*** INPUT DATA Section Begins ***

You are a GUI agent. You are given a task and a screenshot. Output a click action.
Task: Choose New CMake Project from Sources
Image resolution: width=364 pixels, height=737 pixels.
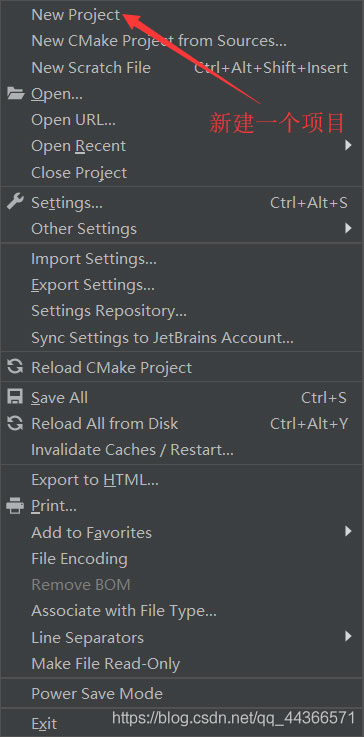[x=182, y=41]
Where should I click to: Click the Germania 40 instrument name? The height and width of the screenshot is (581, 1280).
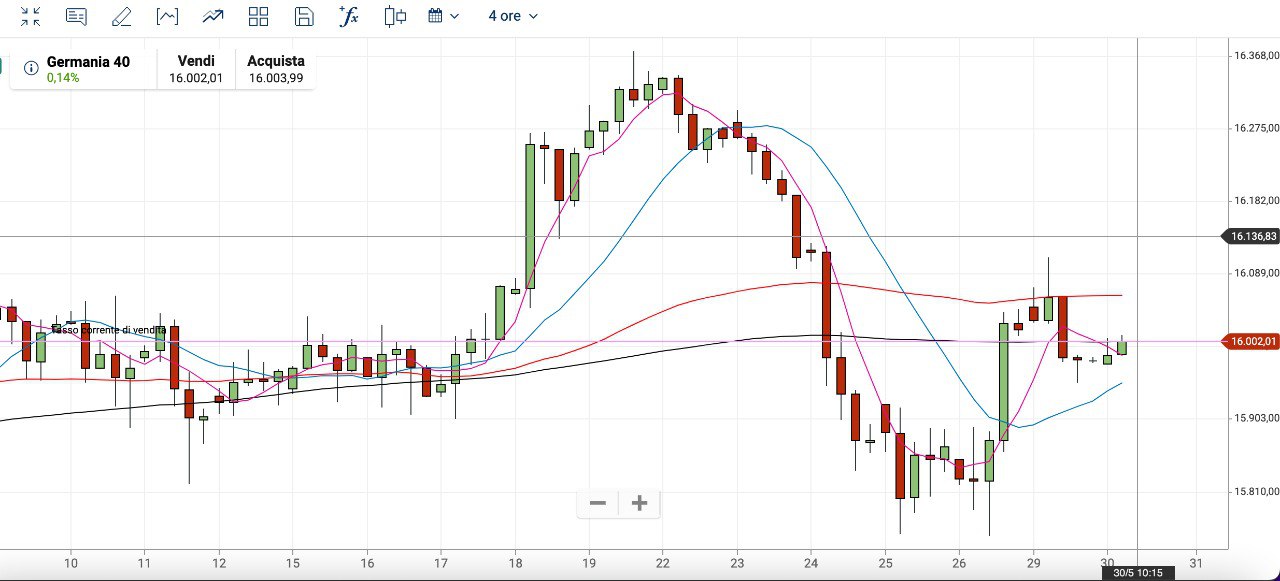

*** INPUT DATA Section Ends ***
*** INPUT DATA Section Begins ***

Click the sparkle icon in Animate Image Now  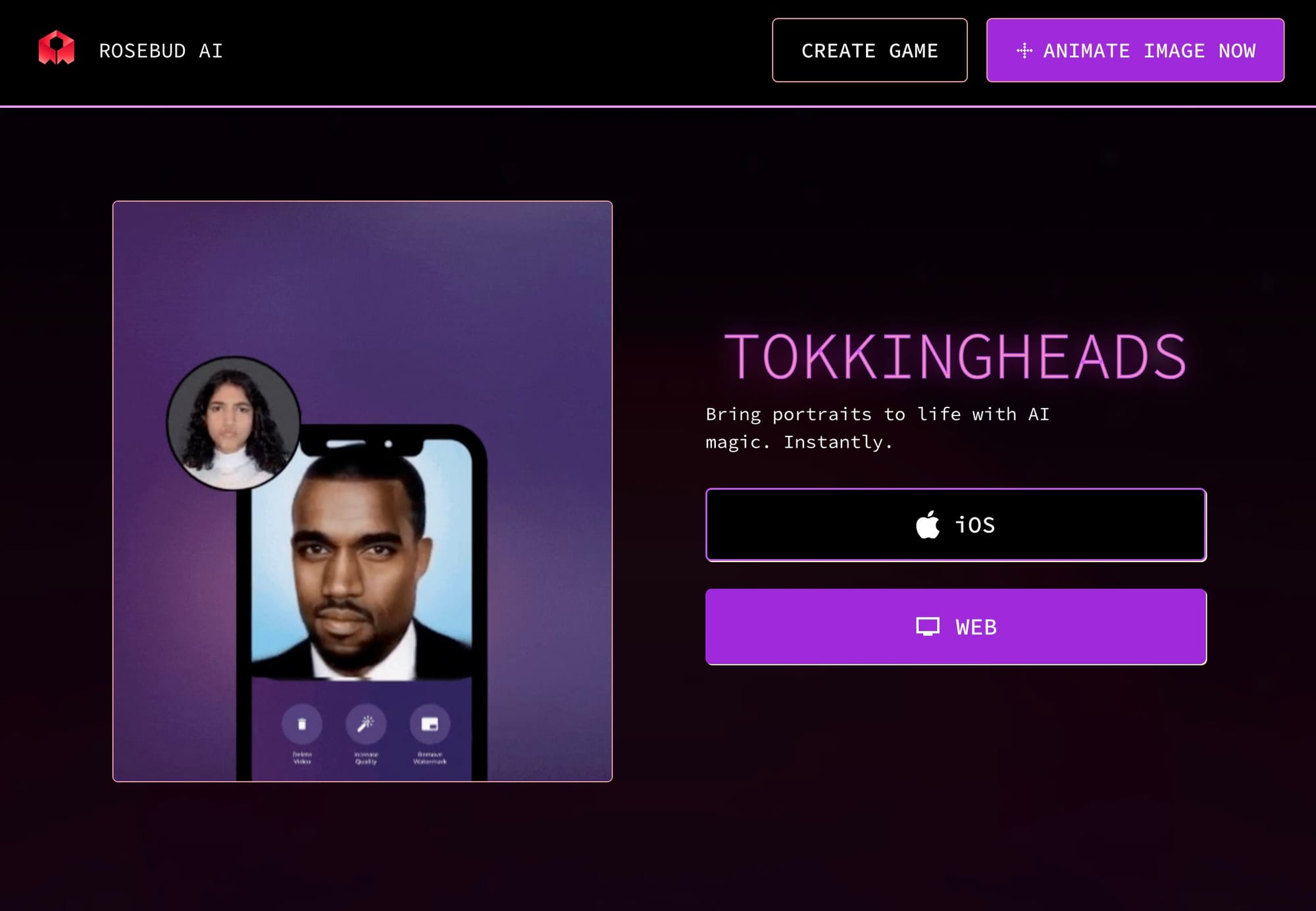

*** INPUT DATA Section Ends ***
*** INPUT DATA Section Begins ***

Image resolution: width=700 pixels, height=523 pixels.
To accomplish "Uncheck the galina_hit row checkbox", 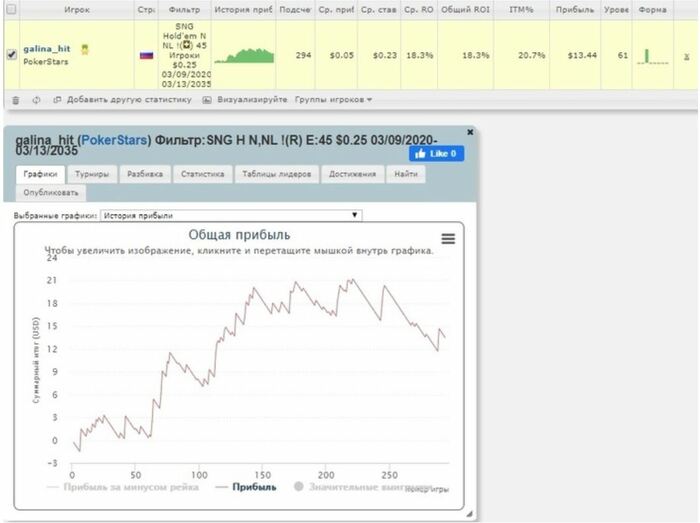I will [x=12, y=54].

*** INPUT DATA Section Ends ***

WORK TO COMPLETE ▸
In the listing above, find the line with "You are a GUI" and output every line through the one with "Where should I", exactly, without the pictures.

REPLY ▸
You are a GUI agent. You are given a task and a screenshot. Output a click action.
Task: Choose New CMake Project from Sources
Image resolution: width=364 pixels, height=737 pixels.
[x=182, y=41]
Where should I click to: Click the Germania 40 instrument name? The height and width of the screenshot is (581, 1280).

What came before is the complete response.